Mr Francis said the “jury is out” on the government’s plans to make student nurses work for up to a year as an HCA before starting their degree course.
His report has recommended a similar idea, but with potential students working in care settings for around three months. He defended the proposal saying a minimum period of hands on care was “essential” to “test a nurse’s aptitude”.
Mr Francis also used the interview to restate his view that NHS staff guilty of the most serious types of poor care – those resulting in serious injury or death – should face the threat of criminal prosecution.
Describing a scenario where such a prosecution might take place, he said: “I’m talking about the sorts of behaviour we saw so many distressing examples of in Stafford. Of absolutely appalling care, insulting to human dignity and in some cases life-threatening behavior – leaving people naked, unfed, covered in faeces.
“I refuse to believe that in some of these cases it was not possible for staff to do something about the dreadful things that were happening.”

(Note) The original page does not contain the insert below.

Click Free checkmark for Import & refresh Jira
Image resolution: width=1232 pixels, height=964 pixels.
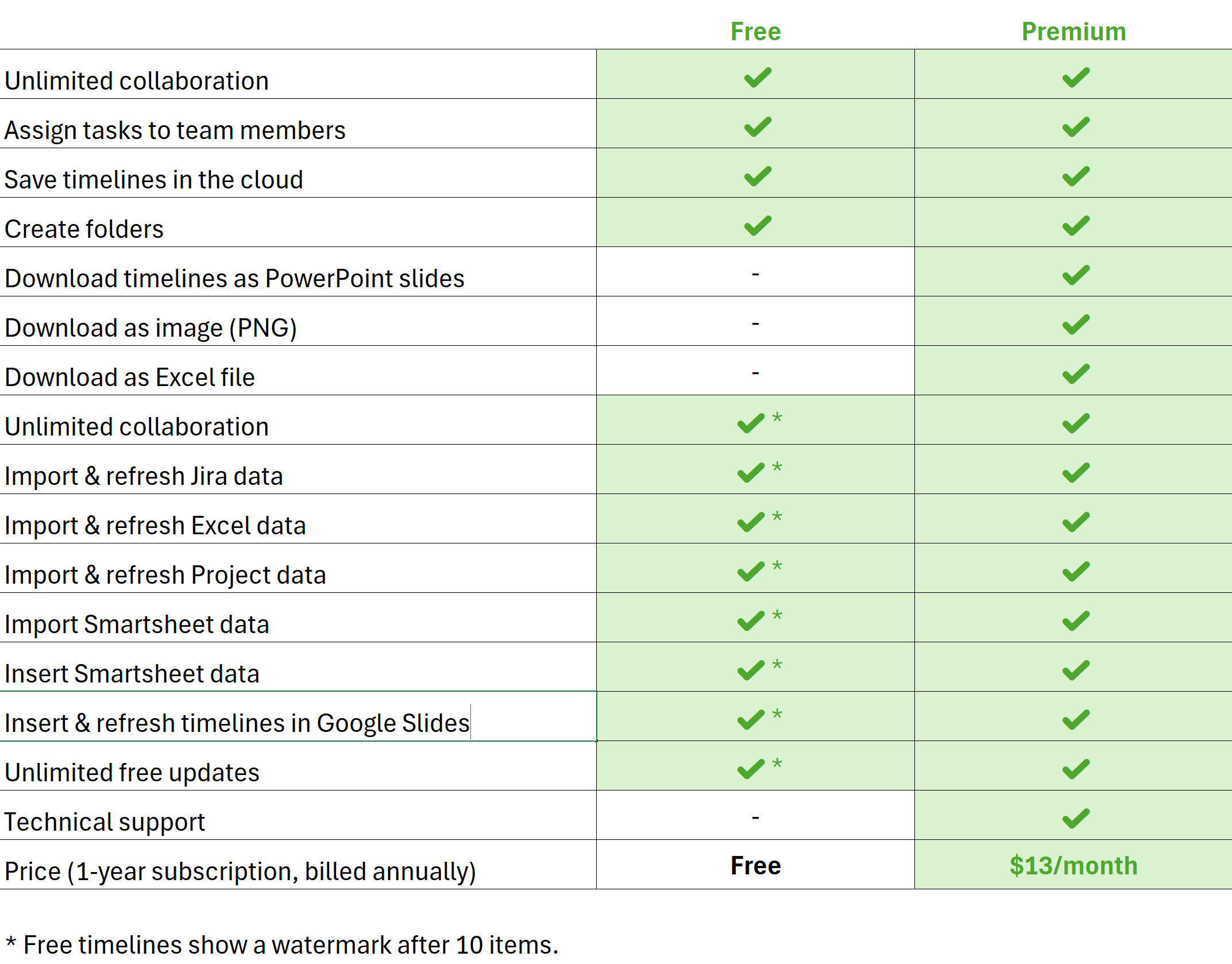(x=751, y=473)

He said the existing system of rules and regulations had failed to prevent the scandal at Stafford and new criminal offences were needed to properly “reflect the rightful anger and horror the public have about such things”.
Prosecutions would only happen, he said, if it was shown individuals could have been reasonably expected to have prevented it and did not. “We are not talking about the poor nurse who is so rushed off her feet, because she has inadequate support, she can’t look after all her patients,” he said.
Without the introduction of such laws, Mr Francis warned that public confidence in the NHS “will evaporate”.
“There is huge resilience among the public in terms of its trust of the NHS, but too many Mid Staffordshires and I am afraid you will find that going,” he warned.
The government has said it will await the outcome of a major review of NHS patient safety before making a final decision on criminal sanctions. The review, led by US patient safety expert Professor Don Berwick, started last month and is due to report its findings in July.
In a response from the government, health minister Dr Dan Poulter said: “We’ve been absolutely clear that the Francis Inquiry needs to be a catalyst for change in the NHS - and have swiftly brought in measures to improve the quality of care patients receive and ensure they will be treated with more compassion and respect.
“But in other areas, such as criminal sanctions or a duty of candour on individuals, we need to be careful that we do not unintentionally create a culture in hospitals that is less open, rather than more. We are considering these issues carefully.
“Regulation in itself is no substitute for a culture of compassion and effective supervision. Instead we are focused on recruiting the right people with the right skills for the job, and creating a culture that supports them to give safe care.”
The Royal College of Nursing said it would issue a “detailed and comprehensive” response to the Mid Staffordshire Foundation Trust Public Inquiry report in June, which would be based on the views of its members.
In a statement, it said: “We take the findings extremely seriously, not only in terms of how they will impact on the nursing profession as a whole, but also as an organisation that seeks to represent the interests of nursing staff and their patients.”